Herman Cain’s 999 Plan

I’ve been asked a few times about Herman Cain’s 999 Plan, so here are some initial thoughts.  I haven’t seen the details, and perhaps the specifics haven’t been hammered out at this point, but my information about the 999 plan comes from Cain’s website.  Essentially, the plan is to replace the current federal tax system with a 9% Business Flat Tax, a 9% Individual Flat Tax, and a 9% National Sales Tax.

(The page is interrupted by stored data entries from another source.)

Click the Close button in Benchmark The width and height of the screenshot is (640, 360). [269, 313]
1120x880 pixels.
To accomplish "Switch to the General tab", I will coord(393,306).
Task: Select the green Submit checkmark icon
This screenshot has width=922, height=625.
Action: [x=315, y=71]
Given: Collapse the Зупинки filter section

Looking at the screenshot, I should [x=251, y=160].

One criticism I’ve heard of the plan is that while it would be a tax cut for the rich, most people will pay higher taxes under Cain’s plan.  This is unlikely to be true for people who are working, and spending less than their incomes.  Those people would pay at most 9% of their incomes in income tax and 9% of their incomes in sales tax if they spent all of their incomes on sales-taxable items, for a total of 18% in personal taxes.  But the employee and employer shares of the current Social Security Payroll tax is more than 15%, which is pretty close to the 18% in the 999 Plan.  If people don’t consume their entire incomes, and don’t pay the whole 9% income tax (Cain deducts charitable contributions from taxable incomes, and would have additional deductions for those in “empowerment zones”) they would pay less than 18%, and today anybody who pays federal taxes beyond the Social Security tax already pays more than 15%.  That criticism only appears to hold water for people who are consuming more than they are earning.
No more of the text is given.